Lt. Gen. Cabell: Does Mr. Murphy plan to make available some of these witnesses referred to for any individual interrogation?

Mr. Withrow: Yes. We will advise whomever we should advise, if a channel is set up, as to when these men are here, when they are available. I was going to say that should anybody think of a question he wished he had asked me, after we adjourn today, I will be only too happy to come down with all the information I have and my notes and try to go over this. This meeting, I know, is kind of unsatisfactory for getting at the particular angles that some of you might be interested in, and I would be only too happy to do that. You set up the channel and we will tell you when these other people will be available.

Assistant Secretary Murphy: I should think the three agencies would provide a contact and then could communicate directly with Mr. Withrow. Would that be the thing, Hank?

Assistant Secretary Byroade: Yes.

Assistant Secretary Murphy: Is that agreeable to the others?

[General agreement.]

Mr. King: I would like to make one further point that may be of interest. It was suggested out there that if these charges are pressed, if this publicity does occur, isn’t it bound to deprive us of any effective future diplomatic support? “How possibly can your Government go forward with these charges, as we understand them, and then afford the oil industry as it exists today or in anything like its present form any effective diplomatic support in the future?” That calls to mind, perhaps, King Ibn Saud’s remark at the end of the Aramco negotiations, when he said to the chief negotiator for Aramco, “Perhaps you would not be interested to know why the Arabian-American Oil company received this concession?” The negotiator said, “Very much.” And His Majesty said, “Well, I don’t recall seeing many American warships around these waters!”

[Laughter.]

[Page 783]

Assistant Secretary Murphy: Bill Eddy as a former Marine probably would have appreciated that.

[Laughter.]

Mr. Leisure: On your question, sir, that you asked a moment ago, about what would happen to the prestige of the United States if the suit is dropped, I think that is a very good question. Of course, we feel that the charges should never have been made. When we stop to think of what it will mean to the Navy’s supply of oil and the supply of oil in the Middle East, we think it never should have been brought. We think consideration was not given to that point of view when the charges were made. We think the case was brought by lawyers looking at it from a legalistic point of view, who agreed among themselves to bring an anti-trust suit, without giving sufficient consideration to all the other factors involved. So the problem we have today is, the question now is, where will we be best off? Where will the prestige of the United States be best served? By continuing a lawsuit which should never have been brought in the first place? Or by dropping a suit that should not have been brought? Maybe there will be some loss of prestige. I don’t think so. I think it can be handled in such a way that there will be no loss of prestige, but whether there is or not, there we are.
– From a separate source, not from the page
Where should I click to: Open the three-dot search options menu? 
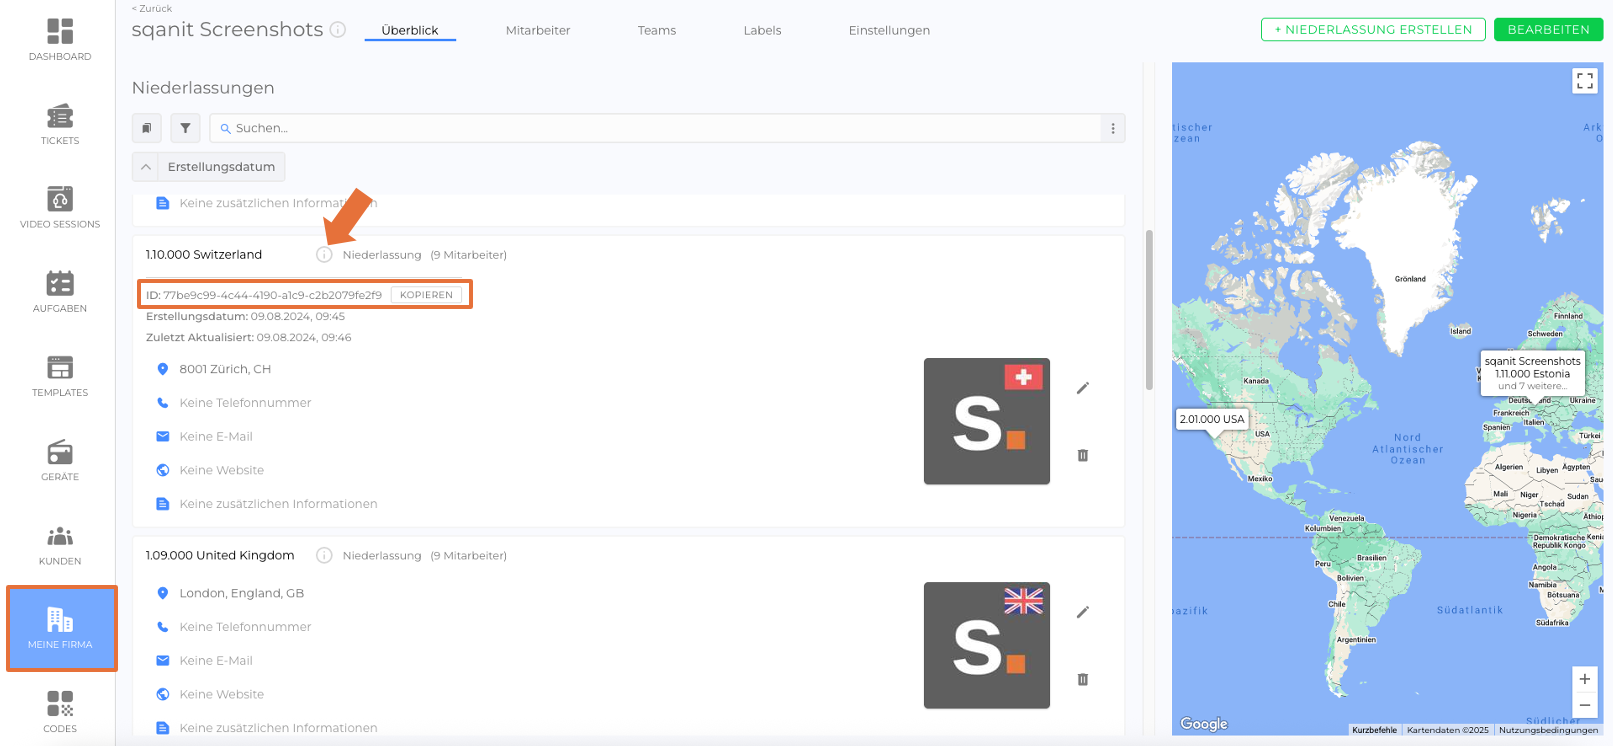[1112, 128]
Mr. Kalijarvi: When you are prepared to discuss this aspect of the problem, I would like to discuss it further with you.

Mr. Leisure: We should like to.

Mr. Murphy: Any more questions? [None]

We certainly are very grateful to you. We will have a transcript made of this thing, and I should think we would want to keep it classified as “confidential,” but copies will be available.

[Mr. Leisure and Mr. Foster expressed their appreciation to the Department officials.]
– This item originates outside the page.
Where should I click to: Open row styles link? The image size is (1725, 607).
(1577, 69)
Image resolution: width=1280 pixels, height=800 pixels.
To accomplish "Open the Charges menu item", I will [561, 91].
Mr. Dorr: I don’t think it should be, because after all, these names have been mentioned, and these statements, so you have got to keep them off the limb.

Mr. Murphy: As far as we are concerned, it will be classified as “confidential.” A transcript will be available to you and will be classified as “confidential.” As far as we are concerned, it is confidential.

Thank you very much.

[The meeting was adjourned at 12:10.]

  1. A notation after the list of participants stated that the transcript was reported by Violet Ruth Voce and Edna C. Moyer, Department of State, Division of Central Services.
  2. Brackets throughout the document appear in the source text.